Based on published data, abatacept delays clinical RA onset but does not fully prevent onset of RA (Editors note: the recently presented AMPLIFY trial showed no effect of ABA in seropositive or shared-epitope positive early RA patients).

The authors recommend future trials of interventions may focus on 1) preventing clinical RA onset; 2) treating existing symptoms and 3) improving imaging-defined subclinical inflammation.  The challenges however will be in Identifying, defining and risk-stratifying those at risk for RA.  The authors also recommend that enrollment should rely on networks and methods used in cardiovascular or type 1 diabetes prevention trials and that patients need to be risk stratified based on types of risk factors (symptoms, inflammatory markers, genetics or environmental or immunologic perturbations).
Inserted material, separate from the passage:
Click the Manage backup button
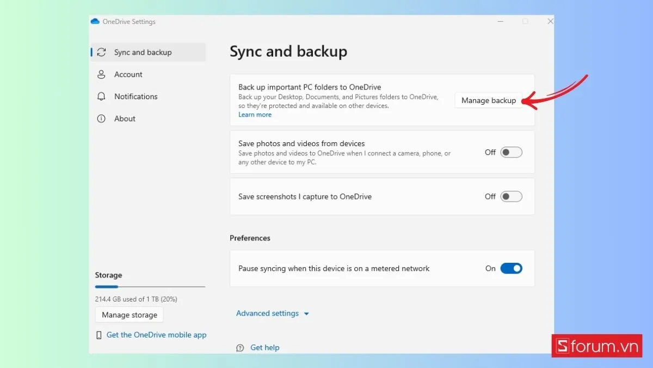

The authors prefer the terms ‘at risk of RA’ or an ‘at-risk state’, rather than pre-RA for those at stage of RA that precedes the first swollen joint (where risk factors for RA may be present).  While all of these early intervention trials precluded inclusion of those with clinically swollen joints, more recent trials have enrolled patients with "subclinical synovitis" identified by imaging (eg, MRI or ultrasound). 
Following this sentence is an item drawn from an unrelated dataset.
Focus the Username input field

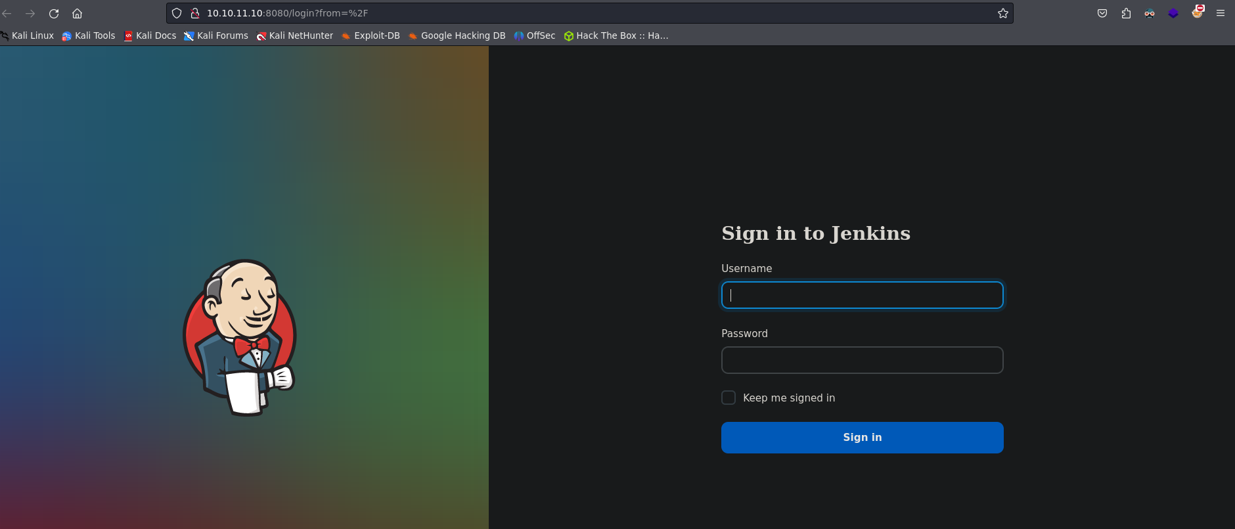[x=862, y=295]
Interesting "points" from this report:

• ACPA positivity is associated with PPVs of developing RA between 20%–50%, over time
• ‘palindromic rheumatism’ should be included in this group; as some of these may not develop persistent arthritis
• We need to be clear about whether to include patients with imaging subclinical synovitis and what the predictive value this designation carries
• We need to study and clarify the role of lifestyle modifications in at-risk persons (diet, smoking, weight loss, etc)
• We need to consider the rold and targeting of the "mucosal hypothesis of RA" that "posits that the initial systemic break in immune tolerance to self-antigens occurs in association with chronic inflammation and/or dysbiosis at mucosal sites, such as the lungs, the periodontium and the gut"  

The authors conclude, "In much the same way that CVD prevention has transformed healthcare, the same approach to autoimmune disease can provide substantial population benefits".